Certaines ou certains d’entre vous ont peut-être vu le film de Karl Zéro Un sur Cinq. Un documentaire sur l’ampleur insupportable des violences faites aux enfants.En tant que médecin et psychothérapeute, j’ai été confronté de nombreuses fois aux dégâts causés par ces pratiques ignobles. Qu’il s’agisse de violences physiques, de harcèlement, d’inceste et autres joyeusetés.

Mais plus écœurant encore, si c’est possible, la « tolérance » de notre génération post soixante huitarde devant les perversions sexuelles. Les prises de parole de nos sois disant intellectuels sur le plaisir à « prendre un enfant dans les bras (sic), à le caresser, à lui apprendre la sexualité… bref cet espèce de regard dégoulinant de concupiscence que nos élites posent sur les enfants m’ont donné honte d’appartenir à ces baby boomers dégueulasses.

Durant mon exercice lorsque j’ai témoigné de la perversion d’un père (au demeurant un confrère) vis à vis de sa fille de 6 ans, je me suis retrouvé blâmée par notre Conseil du (dés)Ordre et leur représentant juridique m’a dit qu’il vaudrait mieux ne pas laisser les femmes devenir médecin car elles étaient trop sensibles. Alors où en sommes nous face à la détresse de nos enfants, je dis « nos » car il me semble que nous devrions tous être concernés. Et bien nul part ! Depuis l’affaire Outreau bien manipulée par tous ces m’sieursdames qui se tiennent par les parties (au sens propre et au sens figuré) la parole des enfants est systématiquement mise en doute. Le sacrosaint dogme du complexe œdipien et le fait qu’il ne faille pas retirer les enfants à leurs parents, laissent les petits dans un total désarroi. Pire encore quand ils sont retirés et mis à la DASS, ils subissent souvent les mêmes horreurs de la part de leurs congénères ou des éducateurs. Pourtant nous avons nous médecins l’obligation de signaler les maltraitances, l’obligation d’écouter la parole des enfants (et des adultes). Mais nous préférons avoir le nez sur notre ordinateur à la recherche du bon protocole et faire vite toujours plus vite car le temps … ça coûte ! A moins que nous ne soyons en téléconsultation parce que la souffrance, le lien, le soutien c’est bien plus dangereux que nos pôv petits couronnés.

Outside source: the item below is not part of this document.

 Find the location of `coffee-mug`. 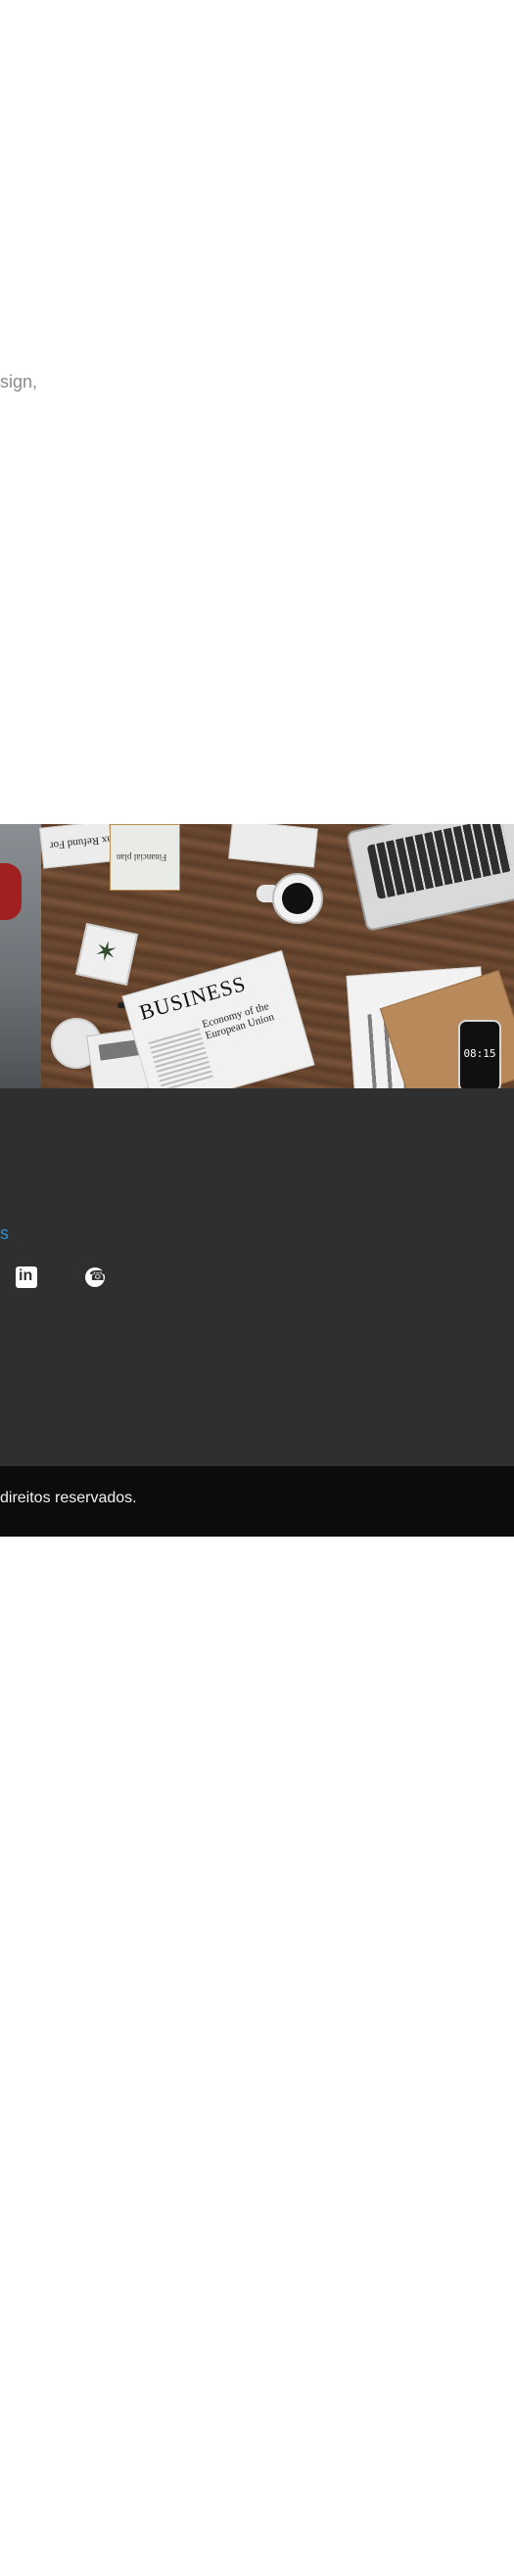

Presque 40% de ma clientèle avait subi ou subissait encore maltraitances et/ou incestes. Mais comme me l’ont fait remarquer des confrères (charitables) dans un congrès organisé par Enfance et Partage: « C’est normal tu ne vois que des fêlés. »Et bien non M’sieurs-Dames les bien-pensants, les « bons docteurs » (au passage il en aura fallu des plaintes pour faire condamner le chirurgien pédophile), sans parler des enseignants tellement dévoués, la pédophilie n’est pas une théorie complotiste ou un soupir indigné lors d’un repas organisé par un labo. La pédophilie est une perversion et se soigne très mal, d’autant plus que la loi du silence est encore plus prégnante que pour les enfants illégitimes de nos présidents.

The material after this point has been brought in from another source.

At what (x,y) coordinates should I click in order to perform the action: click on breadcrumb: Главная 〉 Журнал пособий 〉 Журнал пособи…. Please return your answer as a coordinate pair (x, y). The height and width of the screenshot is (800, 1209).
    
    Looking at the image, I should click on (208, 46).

L’attitude des médecins, des juristes, des policiers est toujours lamentable face à la désespérance et aux traumatismes. Nous avons vu ces derniers 18 mois à quel point le corps soignant, médecins en tête, avait été capable d’abandonner les malades à leur triste sort. Celui des enfants maltraités est la marque de l’effondrement d’un société dégoulinante de bienséance et de tolérance. A force de considérer le corps humain comme un Objet de désir et/ou de plaisir, les plus fragiles sont embarqués dans un tsunami de souffrance dont ils(elles) ne se remettent jamais vraiment.

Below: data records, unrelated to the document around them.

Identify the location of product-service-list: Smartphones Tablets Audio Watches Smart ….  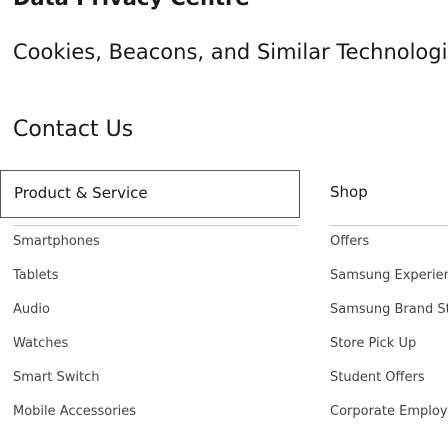
(74, 336).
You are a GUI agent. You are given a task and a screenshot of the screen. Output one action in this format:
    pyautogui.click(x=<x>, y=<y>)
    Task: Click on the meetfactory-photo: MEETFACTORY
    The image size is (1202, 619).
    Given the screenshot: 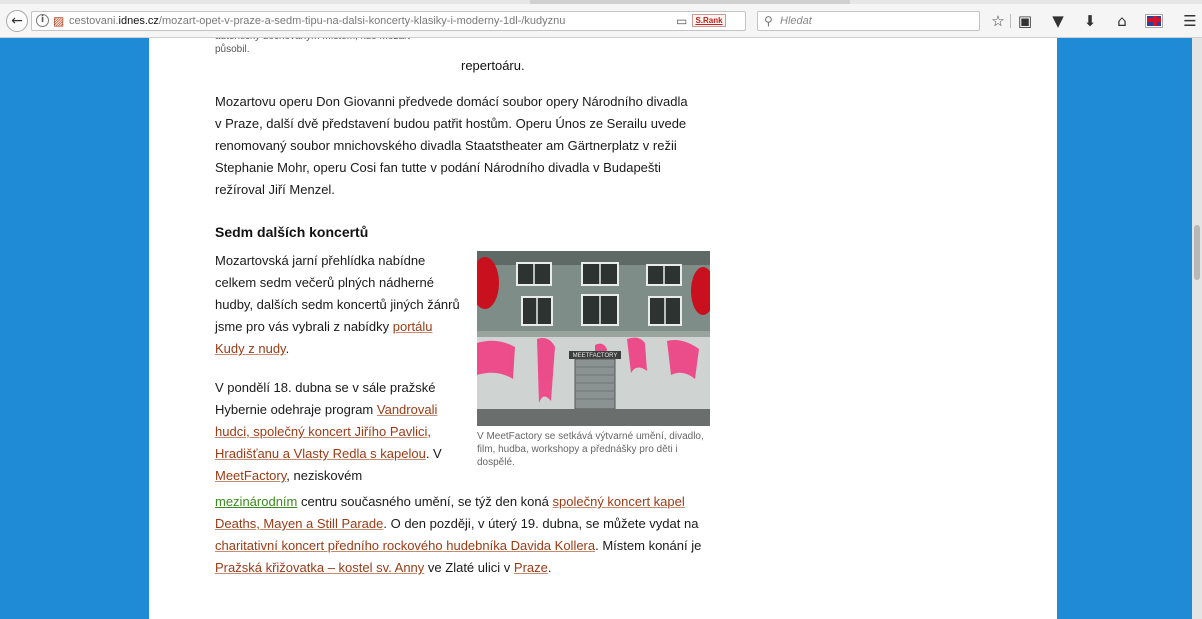 What is the action you would take?
    pyautogui.click(x=594, y=338)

Oui ce film est dur, écœurant mais il met en lumière que la liberté d’être ne peut pas être sacrifiée sur l’autel de la luxure (vous savez ce péché capital bien désuet qui mêle sexe, argent et pouvoir). Quand il ne s’agit pas de sacrifices réels.Nous sommes toutes et tous concernés et comme disait mon père la différence entre le cochon et le lard c’est que le cochon est concerné mais le lard est impliqué. Alors regardons nos « lardons » et aidons les.